Frequency of Mutations in Quinolone Resistance-Determining Regions and Plasmid-Mediated Quinolone Resistance in Shigella Isolates Recovered From Pediatric Patients in Tehran, Iran: An Overlooked Problem Publisher Pubmed



Yaghoubi S¹ ; Ranjbar R² ; Soltan Dallal MM^{1, 3} ; Shirazi MH¹ ; Sharifiyazdi MK^{4, 5} Show Affiliations
Source: Microbial Drug Resistance Published:2018

Abstract

Fluoroquinolone (FQ) resistance in clinical isolates of Shigella species has been increasing reported in recent years. This study was carried out to find the mutations within the quinolone resistance-determining regions (QRDRs) and the prevalence of plasmid-mediated quinolone resistance (PMQR) determinants among the clinical isolates of Shigella sp. in Tehran, Iran. A total of 50 Shigella isolates were collected from five teaching therapeutic centers in Tehran, Iran and analyzed for antibiotic susceptibility over a period of 20 months from July 2015 to January 2017. The PCR and direct nucleotide sequencing were used for genetic alterations in the QRDRs. The PMQR genes were detected using PCR. The results revealed four types of mutations in the QRDR of gyrA: 20 (40%) had a S83L mutation, 1 (2%) had a S83A mutation, 2 (4%) had a D87G mutation, and 1 (2%) isolate had a D87Y mutation.
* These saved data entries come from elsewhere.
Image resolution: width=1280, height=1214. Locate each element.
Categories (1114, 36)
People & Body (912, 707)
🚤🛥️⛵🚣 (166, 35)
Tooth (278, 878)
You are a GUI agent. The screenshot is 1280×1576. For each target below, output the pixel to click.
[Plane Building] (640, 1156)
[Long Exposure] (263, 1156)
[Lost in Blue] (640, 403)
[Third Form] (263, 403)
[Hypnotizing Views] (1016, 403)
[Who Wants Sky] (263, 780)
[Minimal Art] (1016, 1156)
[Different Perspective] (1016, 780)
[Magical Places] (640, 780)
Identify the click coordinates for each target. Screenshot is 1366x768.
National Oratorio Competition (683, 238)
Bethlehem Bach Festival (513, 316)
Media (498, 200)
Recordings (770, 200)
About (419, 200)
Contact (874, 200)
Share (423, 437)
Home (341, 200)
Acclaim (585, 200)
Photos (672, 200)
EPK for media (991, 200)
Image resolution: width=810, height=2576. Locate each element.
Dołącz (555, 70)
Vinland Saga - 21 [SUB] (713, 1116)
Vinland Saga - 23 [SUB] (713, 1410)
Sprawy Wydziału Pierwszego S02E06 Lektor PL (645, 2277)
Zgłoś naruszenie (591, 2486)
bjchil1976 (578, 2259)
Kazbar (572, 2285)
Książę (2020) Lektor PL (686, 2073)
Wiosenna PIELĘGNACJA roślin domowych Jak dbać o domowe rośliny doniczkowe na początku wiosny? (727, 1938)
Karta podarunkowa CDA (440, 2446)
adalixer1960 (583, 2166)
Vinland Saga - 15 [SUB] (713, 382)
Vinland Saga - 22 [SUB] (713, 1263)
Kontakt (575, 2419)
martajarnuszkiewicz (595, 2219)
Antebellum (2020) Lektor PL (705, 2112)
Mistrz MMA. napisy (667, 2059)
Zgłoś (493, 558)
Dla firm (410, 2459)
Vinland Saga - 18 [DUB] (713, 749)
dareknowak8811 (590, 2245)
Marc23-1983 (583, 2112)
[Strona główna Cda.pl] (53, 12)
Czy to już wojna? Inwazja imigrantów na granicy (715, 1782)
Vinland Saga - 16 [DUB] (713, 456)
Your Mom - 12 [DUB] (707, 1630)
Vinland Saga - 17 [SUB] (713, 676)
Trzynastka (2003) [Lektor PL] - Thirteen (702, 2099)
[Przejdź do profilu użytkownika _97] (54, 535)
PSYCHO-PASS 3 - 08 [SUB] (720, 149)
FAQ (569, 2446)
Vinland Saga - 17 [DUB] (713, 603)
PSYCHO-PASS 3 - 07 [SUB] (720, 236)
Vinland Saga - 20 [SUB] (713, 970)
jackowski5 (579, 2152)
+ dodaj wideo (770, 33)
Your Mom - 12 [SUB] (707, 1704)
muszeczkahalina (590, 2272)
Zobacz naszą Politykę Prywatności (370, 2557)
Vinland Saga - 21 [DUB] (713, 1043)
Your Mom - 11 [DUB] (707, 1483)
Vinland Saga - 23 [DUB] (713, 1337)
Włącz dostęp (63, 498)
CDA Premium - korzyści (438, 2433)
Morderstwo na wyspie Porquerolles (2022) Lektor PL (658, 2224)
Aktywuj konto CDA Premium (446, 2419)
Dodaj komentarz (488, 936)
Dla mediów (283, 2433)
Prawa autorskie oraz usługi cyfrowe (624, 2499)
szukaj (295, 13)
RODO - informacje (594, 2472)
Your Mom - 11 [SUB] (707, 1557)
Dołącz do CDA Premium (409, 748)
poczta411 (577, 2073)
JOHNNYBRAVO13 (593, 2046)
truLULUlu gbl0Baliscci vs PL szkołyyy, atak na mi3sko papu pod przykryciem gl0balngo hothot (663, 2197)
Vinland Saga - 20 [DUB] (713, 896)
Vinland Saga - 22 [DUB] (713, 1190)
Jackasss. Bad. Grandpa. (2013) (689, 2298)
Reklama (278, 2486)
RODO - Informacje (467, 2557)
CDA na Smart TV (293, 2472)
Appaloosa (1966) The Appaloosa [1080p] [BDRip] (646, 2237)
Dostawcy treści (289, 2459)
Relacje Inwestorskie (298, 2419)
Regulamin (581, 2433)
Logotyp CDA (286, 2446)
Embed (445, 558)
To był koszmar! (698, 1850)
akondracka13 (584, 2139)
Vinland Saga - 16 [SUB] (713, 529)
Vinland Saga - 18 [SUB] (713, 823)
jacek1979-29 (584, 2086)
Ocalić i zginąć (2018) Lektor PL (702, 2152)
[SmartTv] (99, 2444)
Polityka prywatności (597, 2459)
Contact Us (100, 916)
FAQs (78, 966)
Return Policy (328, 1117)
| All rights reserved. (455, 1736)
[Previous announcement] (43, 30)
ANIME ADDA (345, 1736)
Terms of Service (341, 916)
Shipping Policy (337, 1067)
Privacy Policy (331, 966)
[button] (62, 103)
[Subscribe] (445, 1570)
Mutations were also found at codon N57D, D200N, and E210K in three isolates. Seven hospitalized children had qnrS determinants, and one isolates had the mutation S83A, while two isolates had double mutations at S83L and/or D87G (Ser83Leu and Asp-87Gly). The PMQR gene-positive isolates had the single replacement of serine with leucine. In hospitalized children, two isolates had two types of PMQR determinants (qnrS and qnrA) and (qnrS and qnrB) at once. The results of this study indicate that the emergence of strains with mutations in the QRDR regions and the capture of PMQR determinants in strains may lead to failure in therapy with FQ and the widespread emergence of strains with high-level FQ resistance. © 2018, Mary Ann Liebert, Inc. 2018.